>> Begin

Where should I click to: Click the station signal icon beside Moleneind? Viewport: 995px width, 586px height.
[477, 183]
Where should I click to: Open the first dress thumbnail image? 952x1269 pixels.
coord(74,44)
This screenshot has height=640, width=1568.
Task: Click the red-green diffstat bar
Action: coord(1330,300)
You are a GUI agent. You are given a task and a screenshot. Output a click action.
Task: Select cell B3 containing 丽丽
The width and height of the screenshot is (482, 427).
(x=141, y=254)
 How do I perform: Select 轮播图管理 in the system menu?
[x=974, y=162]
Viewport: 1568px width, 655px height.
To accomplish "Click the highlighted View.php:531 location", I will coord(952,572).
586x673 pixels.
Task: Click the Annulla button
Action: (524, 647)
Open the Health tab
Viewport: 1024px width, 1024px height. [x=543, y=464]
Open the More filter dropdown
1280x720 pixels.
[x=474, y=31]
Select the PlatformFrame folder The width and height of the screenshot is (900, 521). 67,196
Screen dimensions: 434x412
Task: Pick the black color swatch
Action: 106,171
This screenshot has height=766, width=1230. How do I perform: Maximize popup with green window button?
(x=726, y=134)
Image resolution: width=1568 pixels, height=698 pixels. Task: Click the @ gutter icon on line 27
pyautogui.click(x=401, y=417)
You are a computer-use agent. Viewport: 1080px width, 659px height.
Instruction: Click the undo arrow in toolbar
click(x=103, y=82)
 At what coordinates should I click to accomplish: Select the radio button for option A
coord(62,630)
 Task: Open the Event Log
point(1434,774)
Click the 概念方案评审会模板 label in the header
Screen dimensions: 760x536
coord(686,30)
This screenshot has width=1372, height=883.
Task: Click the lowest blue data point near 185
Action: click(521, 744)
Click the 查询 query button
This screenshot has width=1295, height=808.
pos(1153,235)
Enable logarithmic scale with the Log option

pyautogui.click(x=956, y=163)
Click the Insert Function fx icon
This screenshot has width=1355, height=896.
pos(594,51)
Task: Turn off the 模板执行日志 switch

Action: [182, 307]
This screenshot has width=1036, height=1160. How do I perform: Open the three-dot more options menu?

>> End

-- Task requirements --
Copy out the listing above word for word, keeping every line as it stands.

-- Output below --
Where should I click to: Click the station signal icon beside Moleneind? Viewport: 995px width, 586px height.
[477, 183]
Where should I click to: Open the first dress thumbnail image? 952x1269 pixels.
coord(74,44)
This screenshot has height=640, width=1568.
Task: Click the red-green diffstat bar
Action: coord(1330,300)
You are a GUI agent. You are given a task and a screenshot. Output a click action.
Task: Select cell B3 containing 丽丽
The width and height of the screenshot is (482, 427).
(x=141, y=254)
 How do I perform: Select 轮播图管理 in the system menu?
[x=974, y=162]
Viewport: 1568px width, 655px height.
To accomplish "Click the highlighted View.php:531 location", I will coord(952,572).
586x673 pixels.
Task: Click the Annulla button
Action: (524, 647)
Open the Health tab
Viewport: 1024px width, 1024px height. [x=543, y=464]
Open the More filter dropdown
1280x720 pixels.
[x=474, y=31]
Select the PlatformFrame folder The width and height of the screenshot is (900, 521). 67,196
Screen dimensions: 434x412
Task: Pick the black color swatch
Action: 106,171
This screenshot has height=766, width=1230. How do I perform: Maximize popup with green window button?
(x=726, y=134)
Image resolution: width=1568 pixels, height=698 pixels. Task: Click the @ gutter icon on line 27
pyautogui.click(x=401, y=417)
You are a computer-use agent. Viewport: 1080px width, 659px height.
Instruction: Click the undo arrow in toolbar
click(x=103, y=82)
 At what coordinates should I click to accomplish: Select the radio button for option A
coord(62,630)
 Task: Open the Event Log
point(1434,774)
Click the 概念方案评审会模板 label in the header
Screen dimensions: 760x536
coord(686,30)
This screenshot has width=1372, height=883.
Task: Click the lowest blue data point near 185
Action: click(521, 744)
Click the 查询 query button
This screenshot has width=1295, height=808.
pos(1153,235)
Enable logarithmic scale with the Log option

pyautogui.click(x=956, y=163)
Click the Insert Function fx icon
This screenshot has width=1355, height=896.
pos(594,51)
Task: Turn off the 模板执行日志 switch

Action: [182, 307]
This screenshot has width=1036, height=1160. How do I perform: Open the three-dot more options menu?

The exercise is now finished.